Unentgeltlicher Betriebsübergang (Einheitsbetrachtung)

Die Übertragung eines Betriebs gegen Versorgungsleistungen sei einer unentgeltlichen Übertragung gleichzustellen. Versorgungsleistungen seien weder Veräußerungsentgelt noch Anschaffungskosten. Auch die Hofübergabe der Eltern auf die GbR ihrer Söhne sei steuerrechtlich als ein insgesamt unentgeltlicher Betriebsübergang zu behandeln. Die Vereinbarung von Versorgungsleistungen im Rahmen einer Vermögensübergabe falle unter das Sonderrecht des § 10 Abs. 1a Nr. 2 EStG, stelle aber kein Entgelt dar. Dies gelte ebenso für die übernommenen betrieblichen Schulden (in Höhe von 11.000 Euro) sowie das vom Übergeber vorbehaltene (im Privatvermögen befindliche) Wohnrecht. Soweit wegen der Hofübergabe ein Gleichstellungsgeld in Höhe von 20.000 Euro an ein Adoptivkind gezahlt worden sei, liege zwar Entgelt vor. Das Gleichstellungsgeld sei aber niedriger als der nach § 55 EStG zu ermittelnde Buchwert des landwirtschaftlichen Betriebs.
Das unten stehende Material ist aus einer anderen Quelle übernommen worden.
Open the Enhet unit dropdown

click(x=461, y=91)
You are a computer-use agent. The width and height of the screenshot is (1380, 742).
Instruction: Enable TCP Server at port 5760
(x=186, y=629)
Die Grundstücke waren weiterhin (Sonder-) Betriebsvermögen

Die streitigen Grundstücke gehörten daher zum landwirtschaftlichen Betriebsvermögen der Klägerin, die in die Rechtsstellung der Übergeber eingetreten sei und gemäß § 6 Abs. 3 EStG die Buchwerte fortzuführen hatte. Die Klägerin habe in der Folge die Grundstücke durch Schenkungsvertrag vom 9. Mai 2016 unentgeltlich an S übertragen, der die Grundstücke der Klägerin durch die Nutzungsvereinbarung vom 9. Mai 2016 weiterhin zur Nutzung für landwirtschaftliche Zwecke zur Verfügung gestellt habe. Dies hätte zur Folge, dass die Grundstücke nunmehr Bestandteil des Sonderbetriebsvermögens des S gewesen seien.

Entnahme durch private Bebauung innerhalb der Sperrfrist des § 6 Abs. 5 Satz 4 EStG

S habe die streitigen Grundstücke innerhalb der Sperrfrist mit einem selbst genutzten Wohnhaus bebaut und dadurch aus seinem Sonderbetriebsvermögen entnommen. Die Entnahme sei mit Beginn der Bebauung im Sommer 2016 und nicht erst durch den tatsächlichen Bezug im Jahr 2017 erfolgt. Die Entnahme der Grundstücke aus dem (Sonder-) Betriebsvermögen des S vor Ablauf der Sperrfrist (Behaltefrist) habe zur Folge, dass die Grundstücke rückwirkend auf den Zeitpunkt der Übertragung zum Teilwert anzusetzen waren. Entsprechend habe das FA die unentgeltliche Übertragung im Wirtschaftsjahr 2016 zu Recht als Entnahme behandelt und den Entnahmegewinn gemäß § 4a Abs. 2 Nr. 1 Satz 1 EStG zutreffend zur Hälfte im Kalenderjahr 2015 angesetzt.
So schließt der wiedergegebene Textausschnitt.